Rafael Souto mostra como o conforto da liderança após o sucesso se torna um risco estratégico e aponta caminhos para evitar a complacência

A maioria dos líderes gasta uma quantidade enorme de energia gerenciando a crise e o erro. Medimos o fracasso em todas as direções, criamos task forces para combatê-lo e, com razão, dedicamos tempo para aprender com os tropeços. Mas, e se eu disser que o maior risco para a sua organização não é errar?
O professor Sanjay Khosla, pesquisador sênior na Kellogg School of Management, trouxe essa reflexão de forma certeira: o maior risco é ficar confortável demais com o próprio sucesso.
Esse conforto, que Khosla chama de cozy, não é preguiça. Pelo contrário. É o perigo de líderes extremamente inteligentes e trabalhadores que se apegam aos produtos, processos e estruturas que deram certo no passado.
A armadilha está em replicar o modelo de ontem, justamente porque ele foi infalível. Quando um CEO diz “Este é o jeito que sempre fizemos as coisas na empresa”, ele está, na verdade, sinalizando o sintoma clássico do conforto fatal.
O sucesso cria uma inércia que nos cega para a necessidade da disrupção. Para a alta liderança, o conforto se manifesta de várias formas: custos que ninguém tem coragem de cortar porque a receita ainda é gorda; a complexidade interna que só serve para proteger feudos e não para atender o cliente; a crença de que a tecnologia que te fez líder de mercado há cinco anos continuará sendo relevante.
Enquanto isso, concorrentes mais ágeis, que usam inteligência artificial e novas tecnologias de forma eficiente, estão ganhando mercado na surdina. O que te fez “top” ontem pode te deixar preso amanhã.

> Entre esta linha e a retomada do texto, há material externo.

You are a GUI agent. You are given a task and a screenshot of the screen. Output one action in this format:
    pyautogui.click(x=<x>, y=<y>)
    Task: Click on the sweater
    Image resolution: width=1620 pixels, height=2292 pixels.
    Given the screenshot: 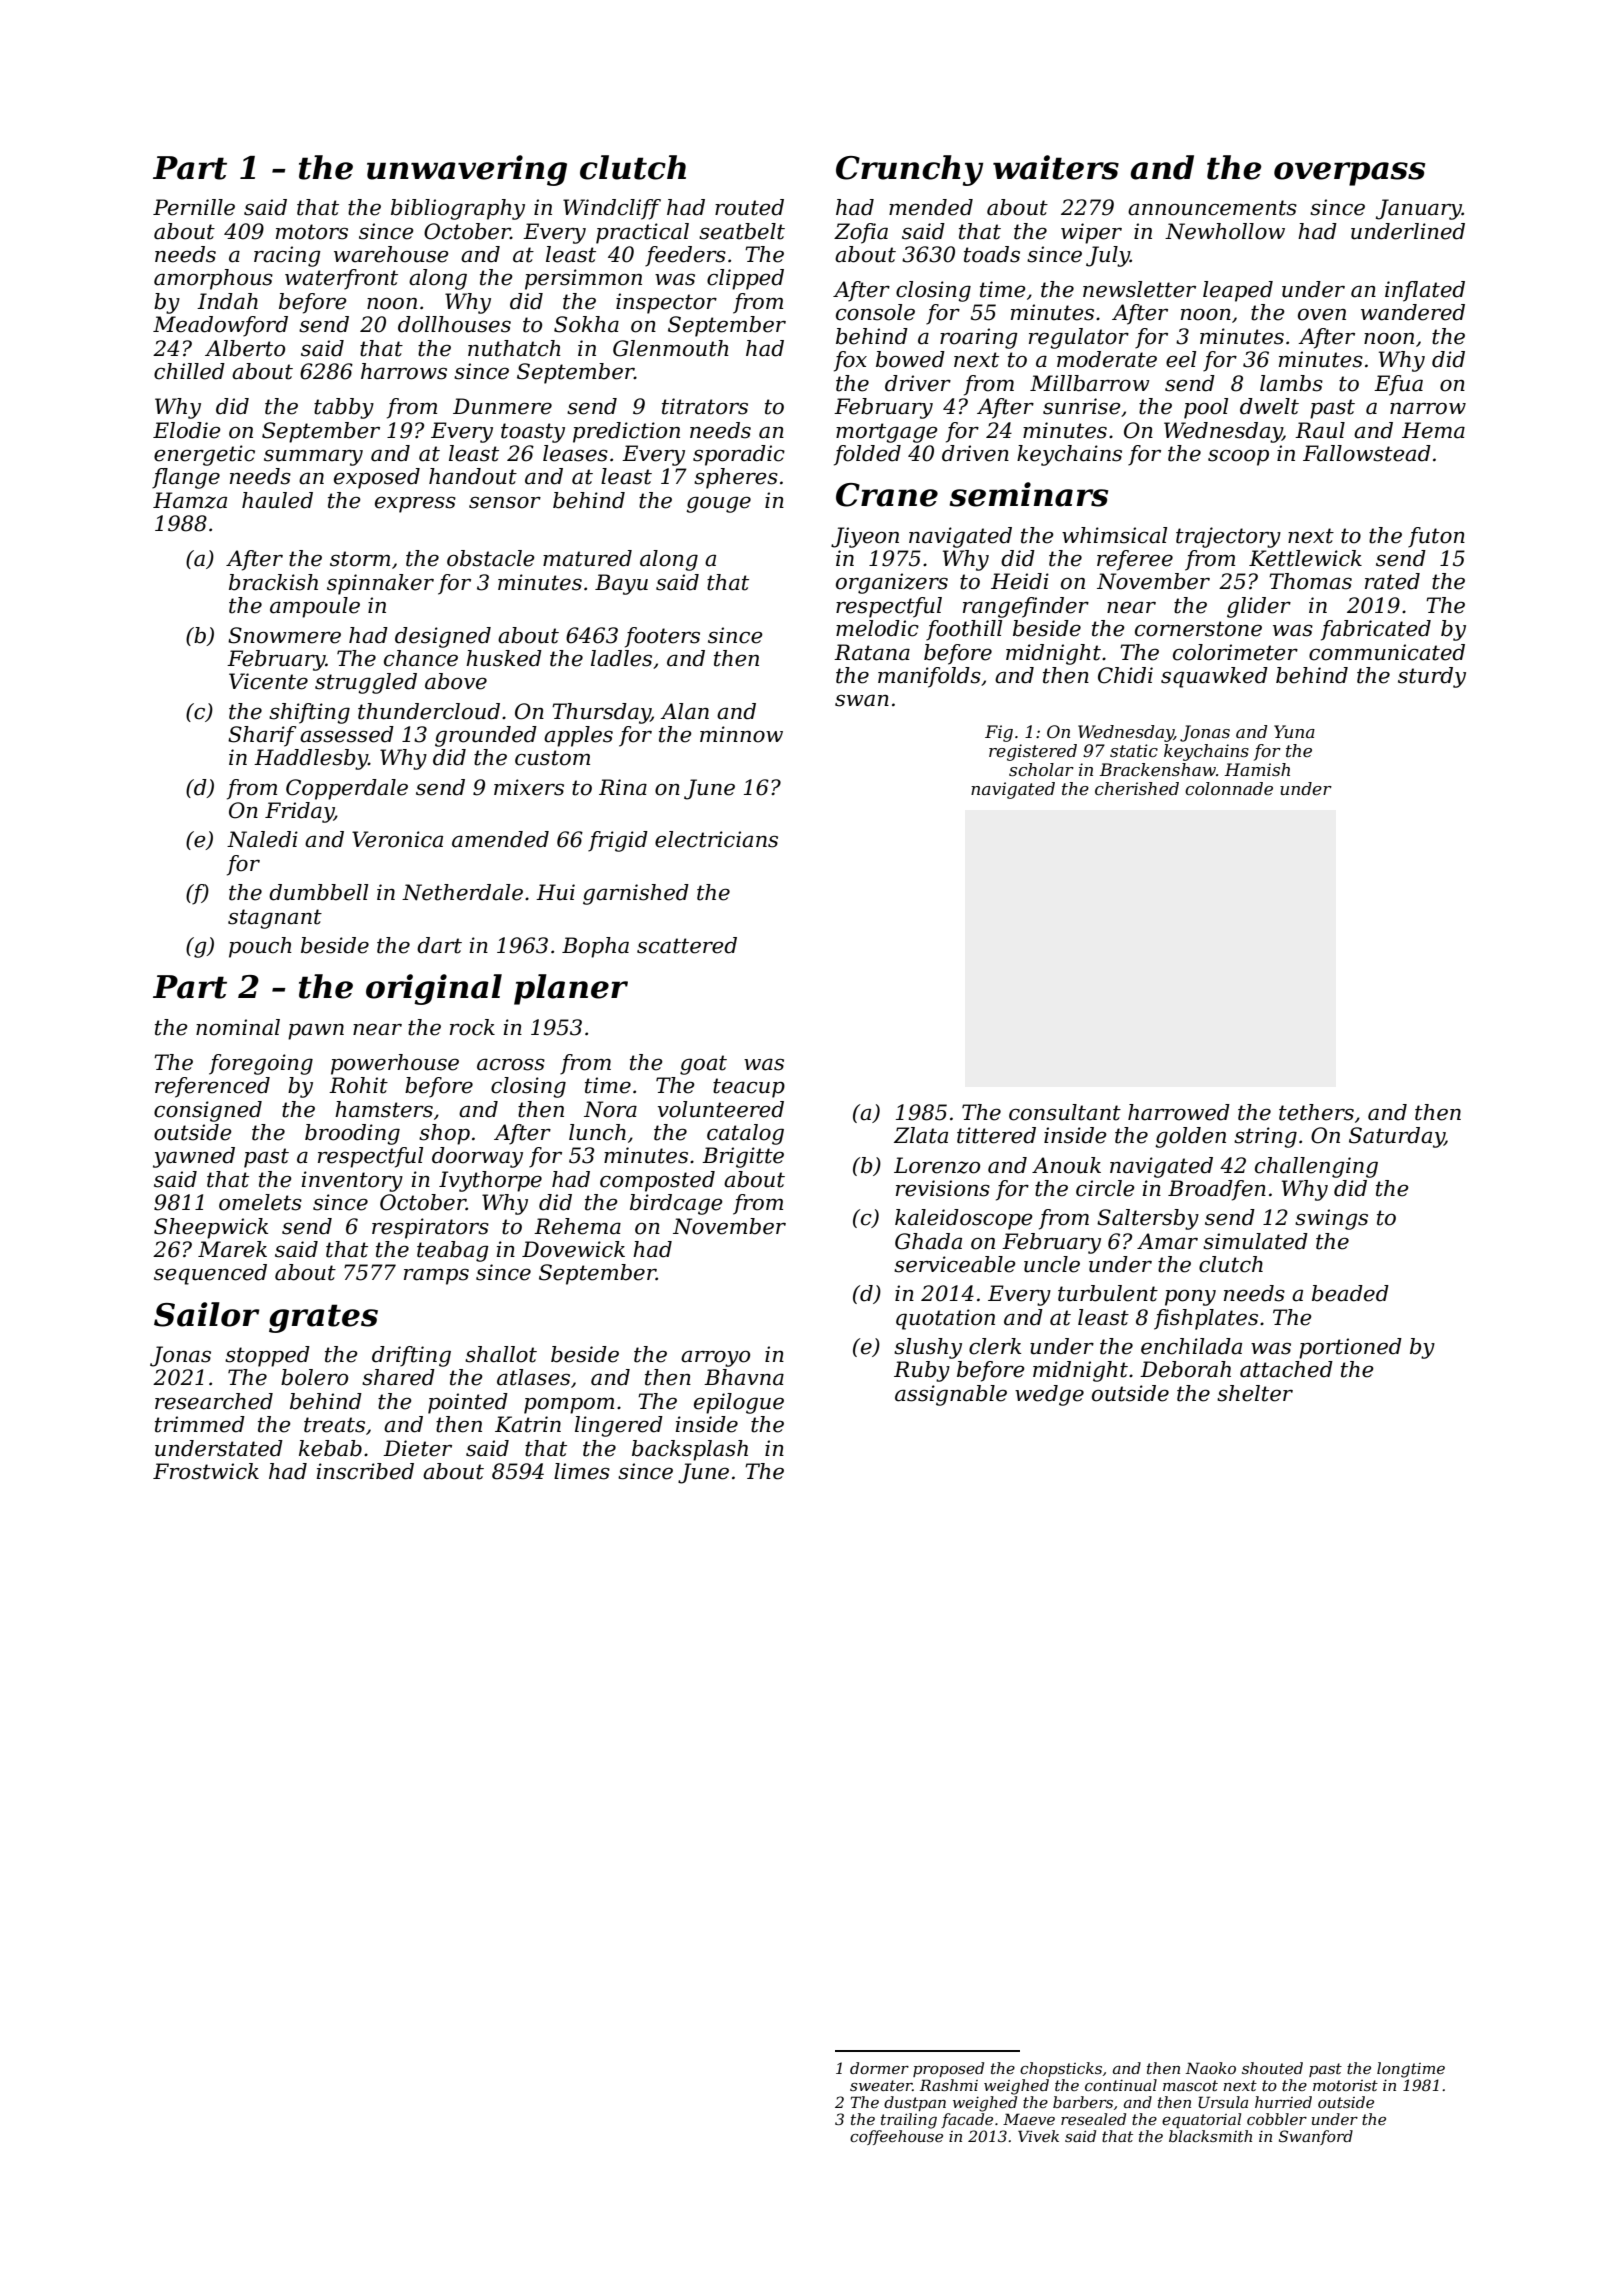 What is the action you would take?
    pyautogui.click(x=881, y=2085)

A complacência é, portanto, a antítese do crescimento. É preciso ter a coragem de assumir que o ciclo de vida de qualquer produto ou processo, por mais confiável que seja, tem um fim. E o líder que não for brutalmente honesto consigo mesmo sobre a validade de suas próprias fontes de sucesso está terceirizando a disrupção para o concorrente.
Para sair dessa zona de conforto estratégico, a liderança precisa inverter a lógica de gestão. Não se trata apenas de cortar custos, mas de parar atividades que não agregam mais valor.
É necessário direcionar recursos de forma significativa para poucas prioridades futuras e, principalmente, estar disposto a calçar o sapato que aperta – ou seja, buscar e acolher ativamente opiniões divergentes e novas vozes que desafiam o status quo interno.
No fim, o conforto não é um prêmio pelo sucesso, é um teste de liderança. O verdadeiro líder não se apega ao mapa antigo, mas tem a coragem de rabiscar o novo, mesmo que a caneta falhe algumas vezes.

Rafael Souto
Fundador e CEO da Produtive Carreira e Conexões com o Mercado e membro do conselho da AMCHAM, é referência nacional no tema carreira e ministra palestras sobre o assunto.